In a letter to Carlos Espinosa, assistant city planner, from the Minnesota Pollution Control Agency (MPCA) dated October 7, 2013, the state provided answers to written questions from the city staff and the public regarding air quality monitoring in Winona. The letter also contains an offer to begin a year-long pilot air monitoring program at one site in Winona with the state bearing the primary costs.
Two MPCA technicians were available at the October 28 meeting of the Planning Commission and provided answers to questions from commission members. The pilot program offer was reviewed and a location was discussed. When asked about other sites or facilities, Mr. Kohlasch, Manager of the MPCA Air Assessment Section, stated the other sites in the City of Winona that could require monitoring are typically instituted as part of a regulatory action by the city, such as application for a permit or environmental review, or as part of an enforcement action, the costs are normally borne by the business. Assistant City Planner Espinosa stated that any discussion should be considered in the context of the full set of recommendations from the Citizens Environmental Quality Committee.
A meeting was held on Tuesday, Nov. 12, with the sole topic of business being the MPCA offer of their monitoring expertise for Winona. Chairperson Porter stated that he “is not satisfied with the work they have done, and disagrees with their recommendations,” following that with the comment “they did not do their job, they have only met once.” He even stated that he was satisfied with testing the city’s air quality using the Federal PCA monitor on top of the bluff in Great River Bluffs State Park, 18 miles southeast of Winona. Mr.
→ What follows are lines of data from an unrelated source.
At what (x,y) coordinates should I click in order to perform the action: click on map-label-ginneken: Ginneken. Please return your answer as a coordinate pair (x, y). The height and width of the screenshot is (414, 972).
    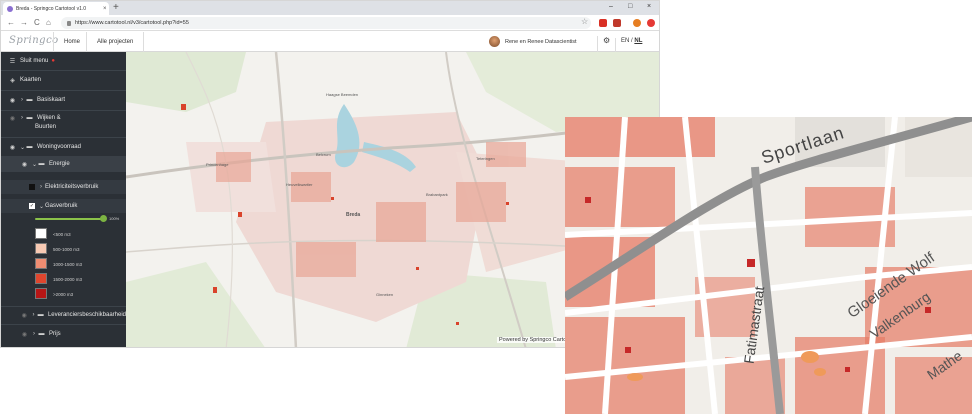
    Looking at the image, I should click on (385, 294).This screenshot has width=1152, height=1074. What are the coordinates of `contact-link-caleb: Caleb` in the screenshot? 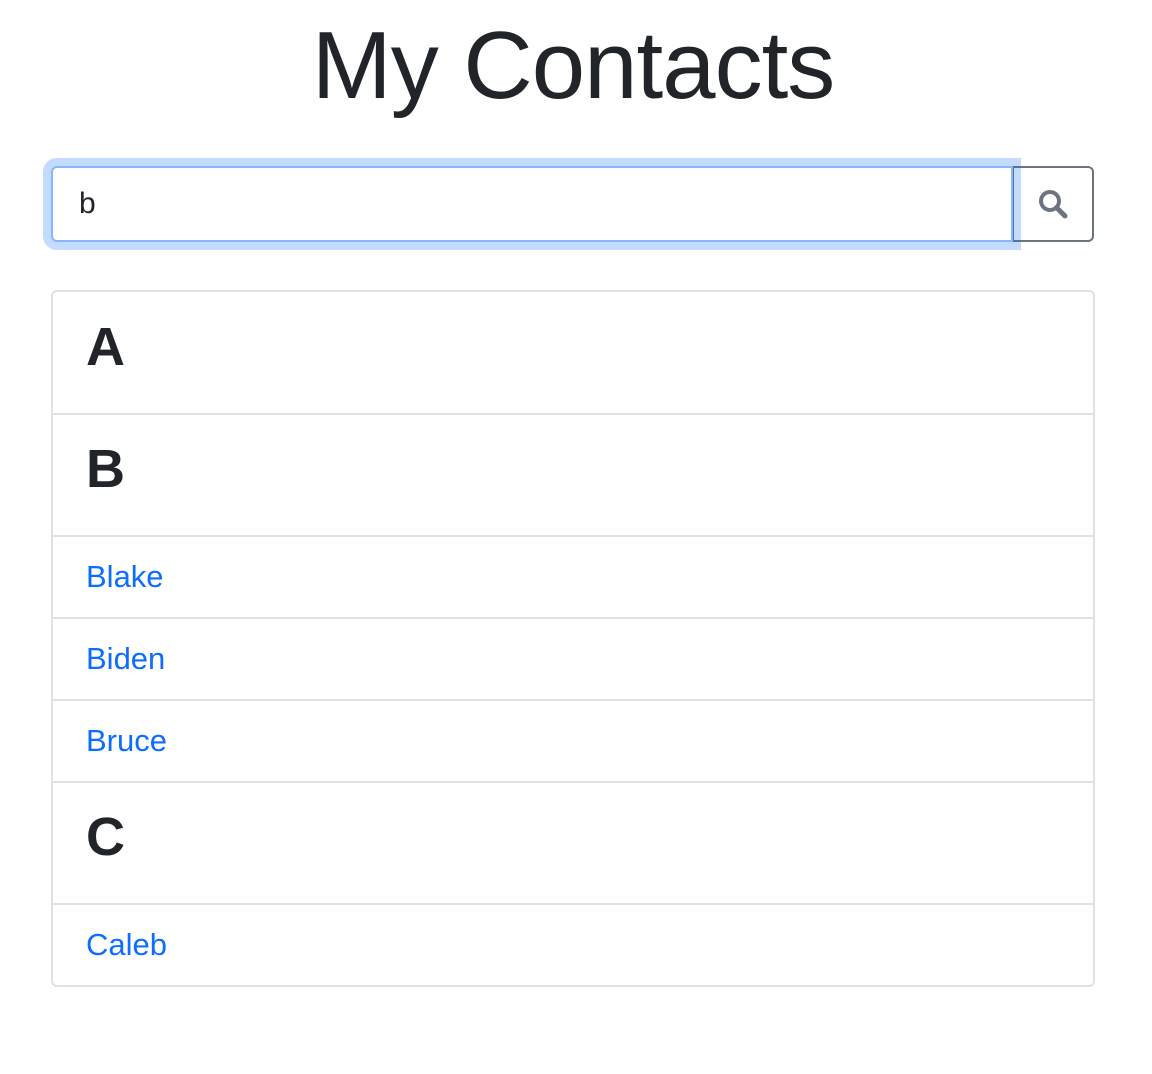 It's located at (126, 944).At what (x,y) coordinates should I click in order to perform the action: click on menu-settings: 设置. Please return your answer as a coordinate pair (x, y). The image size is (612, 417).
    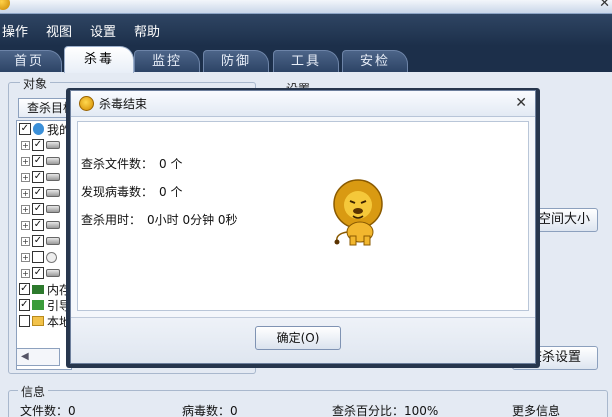
    Looking at the image, I should click on (103, 30).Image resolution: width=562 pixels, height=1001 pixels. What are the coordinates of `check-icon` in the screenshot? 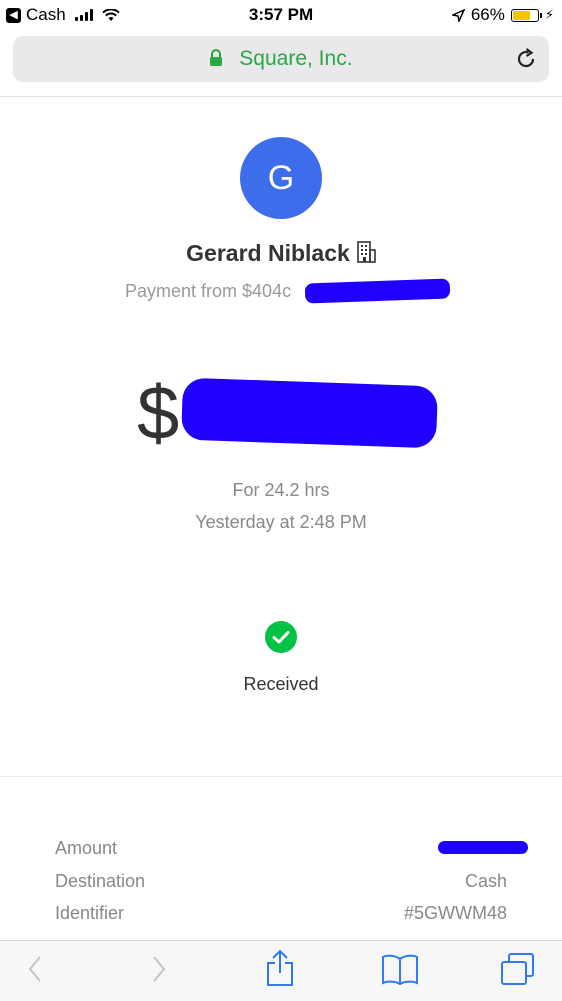 It's located at (281, 637).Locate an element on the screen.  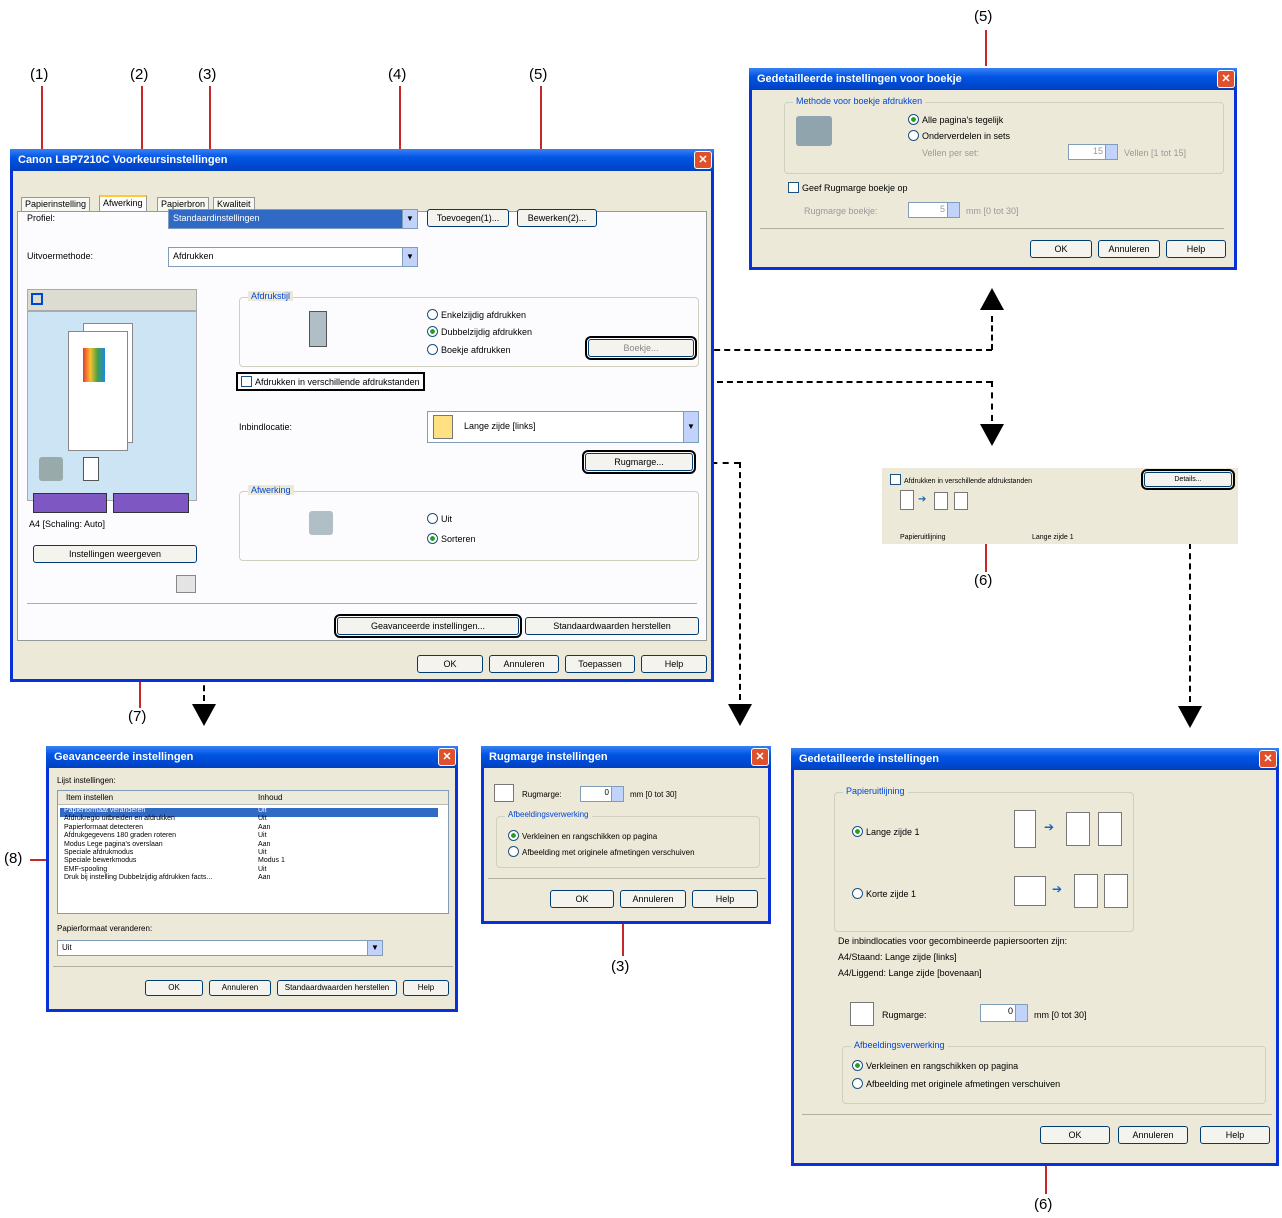
booklet-gutter-range: mm [0 tot 30] is located at coordinates (992, 211).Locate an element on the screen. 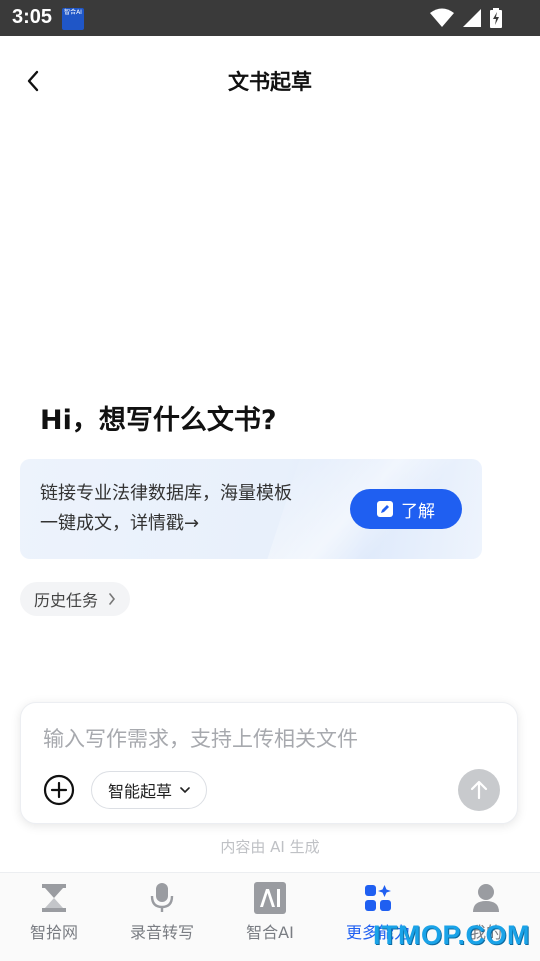  promo-line-1: 链接专业法律数据库，海量模板 is located at coordinates (166, 494).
Porter has one point of view, and it does not reflect concern with “identifying and implementing both short- and long-term goals pertaining to the future growth and development of the City.” He made the deciding vote to kill the motion and decline the air quality monitoring proposal from the MPCA.
Thankfully, Commissioner Dale Boettcher made a motion to table the offer for further discussion until the next meeting; that was voted on and passed… Here we go again!
I and the many citizens that have spoken before the commission would strongly suggest a new chairperson.